=== Data records ===

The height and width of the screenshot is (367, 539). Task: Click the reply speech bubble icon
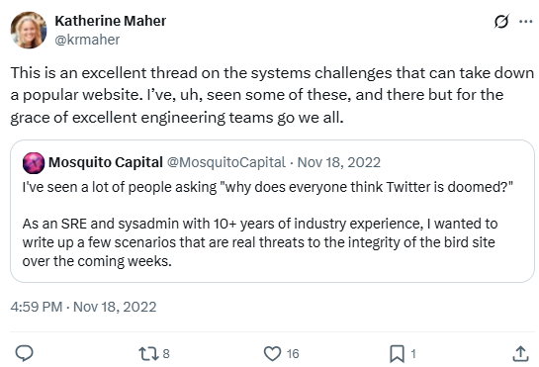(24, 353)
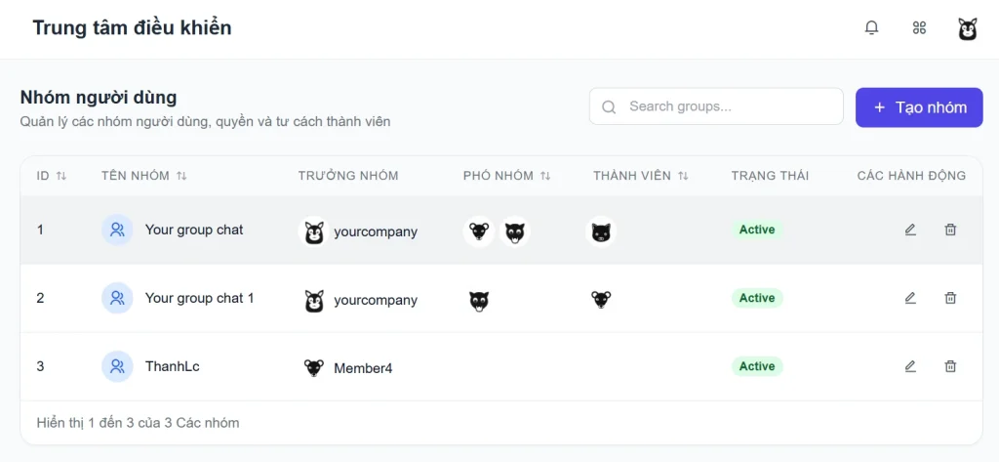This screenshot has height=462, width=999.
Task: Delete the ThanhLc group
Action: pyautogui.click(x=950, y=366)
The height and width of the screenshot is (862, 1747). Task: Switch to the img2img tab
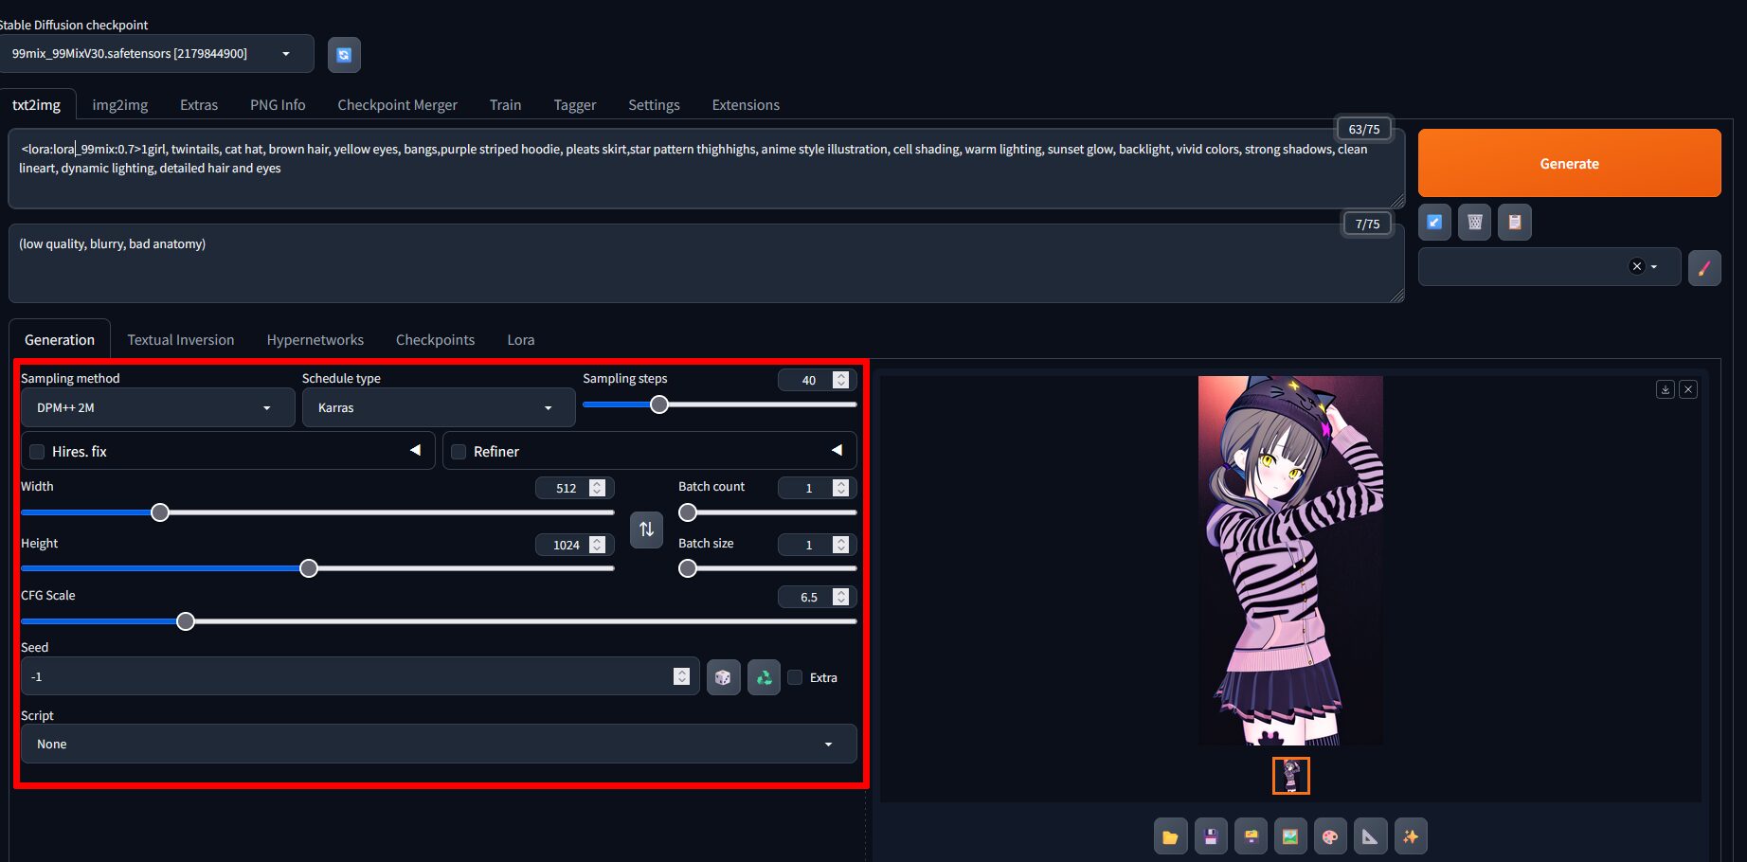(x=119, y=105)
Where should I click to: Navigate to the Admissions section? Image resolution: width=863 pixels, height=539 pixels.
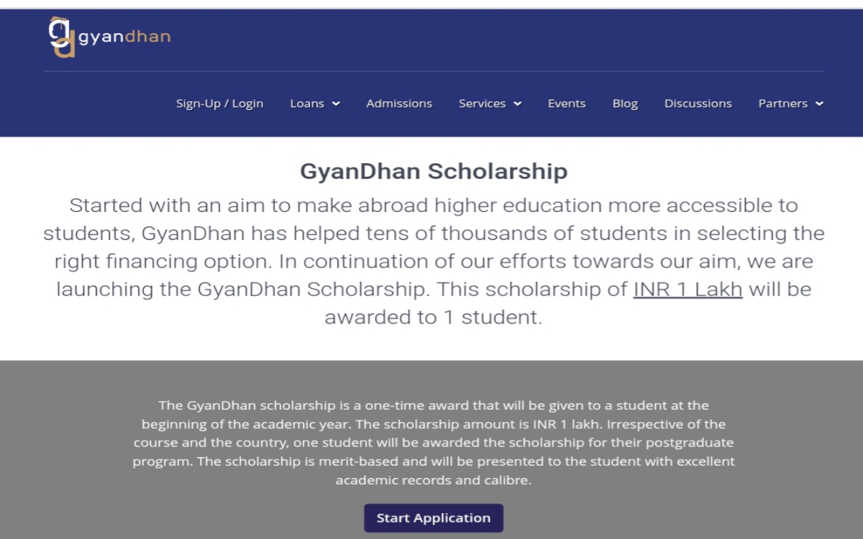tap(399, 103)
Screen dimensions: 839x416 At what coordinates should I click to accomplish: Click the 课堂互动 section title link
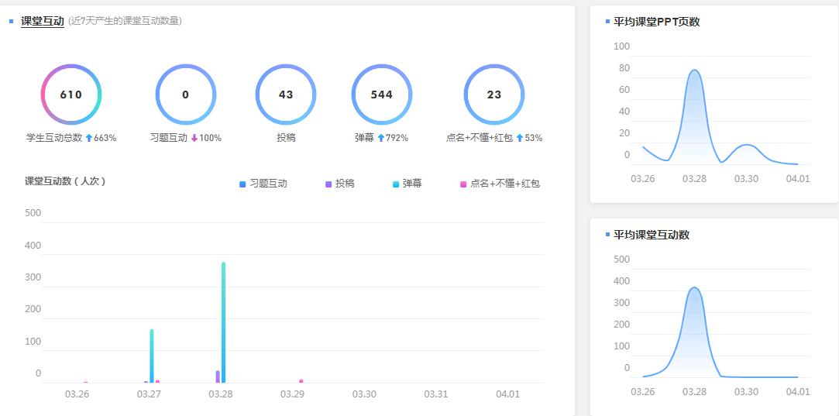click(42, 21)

===

▶ Prompt
Output the records exactly. Drop the images.

▶ Answer box
The height and width of the screenshot is (367, 539). Task: Click the reply speech bubble icon
(24, 353)
This screenshot has height=462, width=999.
Task: Delete the ThanhLc group
Action: pyautogui.click(x=950, y=366)
The height and width of the screenshot is (862, 1747). Task: Switch to the img2img tab
(x=119, y=105)
Where should I click to: Navigate to the Admissions section? Image resolution: width=863 pixels, height=539 pixels.
tap(399, 103)
Screen dimensions: 839x416 At what coordinates should I click to accomplish: Click the 课堂互动 section title link
click(42, 21)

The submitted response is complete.